▸ EXERCISE INPUT

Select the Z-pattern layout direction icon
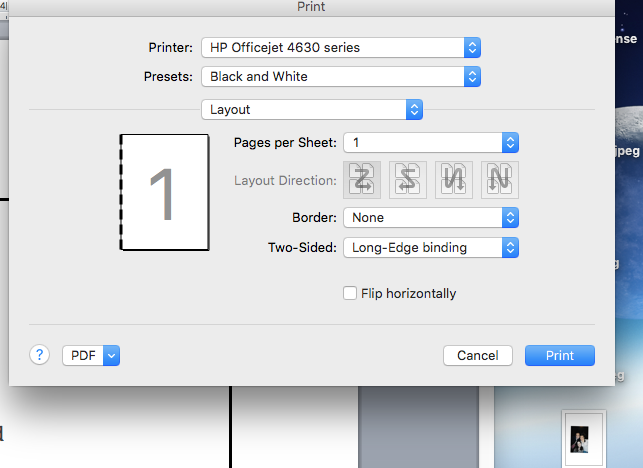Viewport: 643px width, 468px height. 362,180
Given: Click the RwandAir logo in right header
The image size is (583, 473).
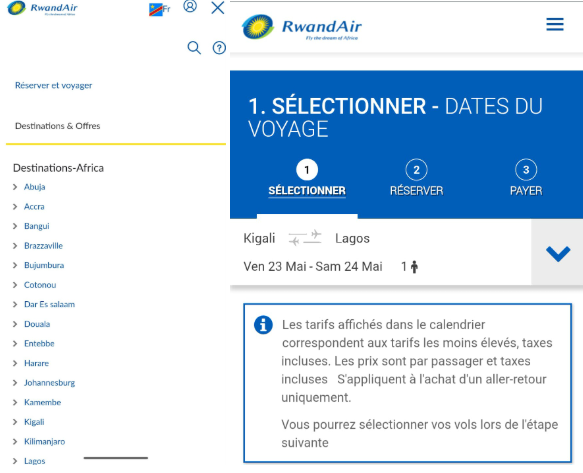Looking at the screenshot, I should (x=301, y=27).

---

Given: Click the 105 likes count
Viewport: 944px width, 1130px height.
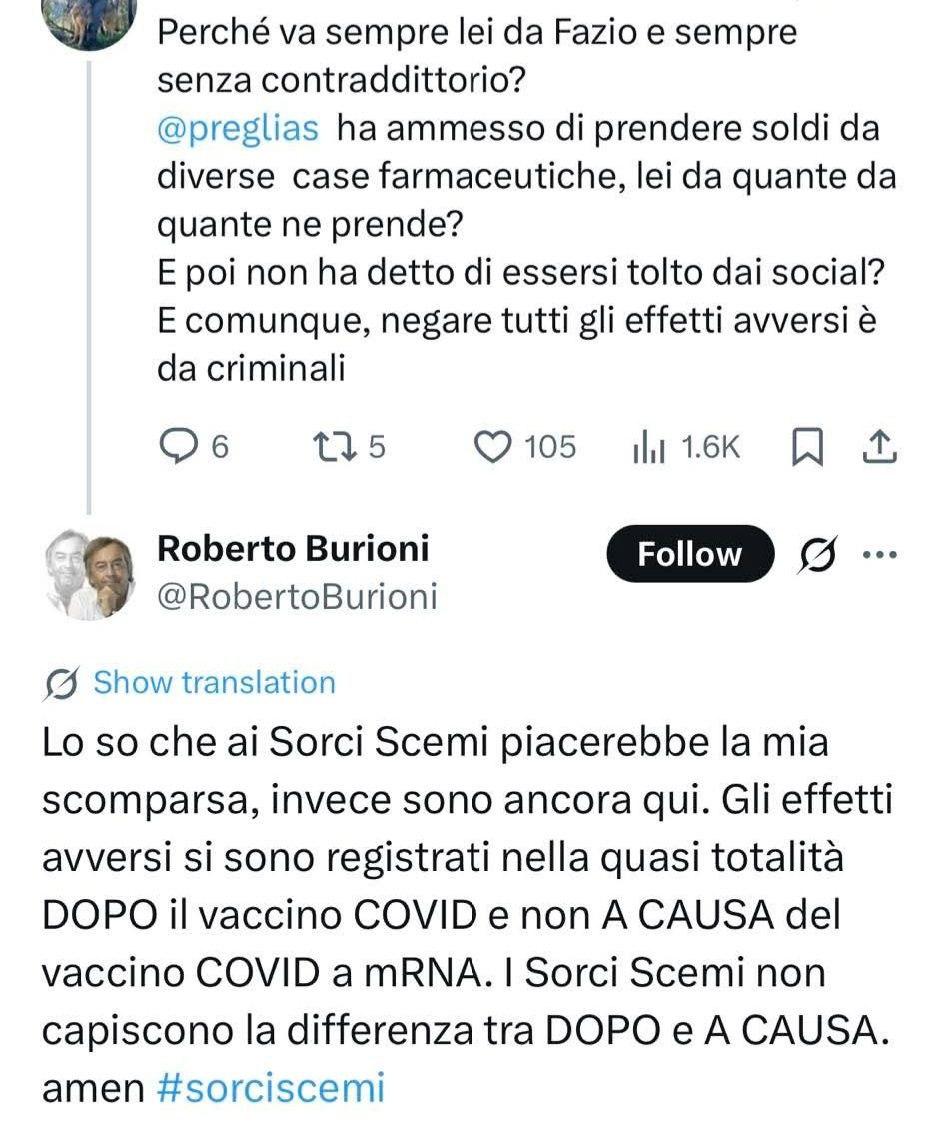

* * *

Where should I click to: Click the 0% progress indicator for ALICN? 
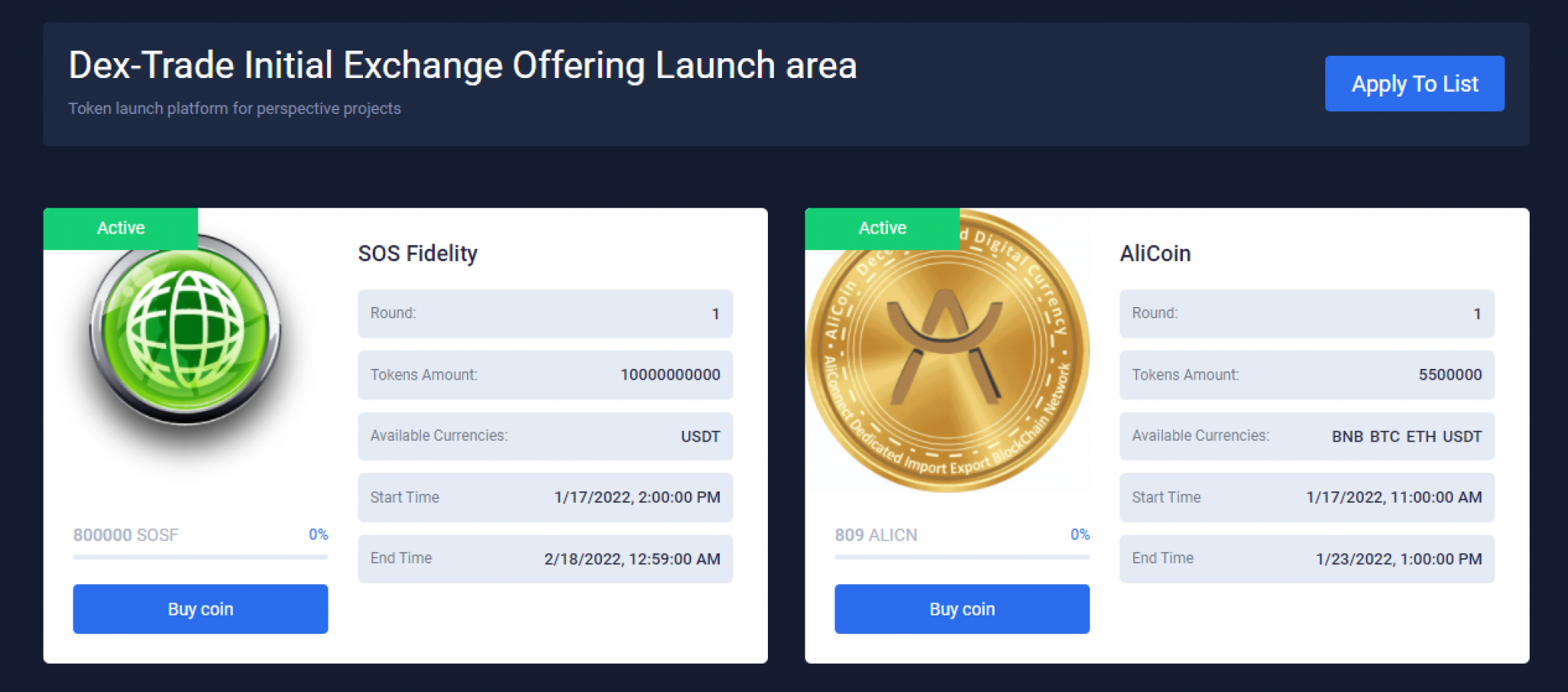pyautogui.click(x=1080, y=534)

▸ WHAT THE TASK REQUIRES
Work through the data line by line and state how many lines have the string "Given"; add nothing else.

▸ FINISHED EXERCISE
2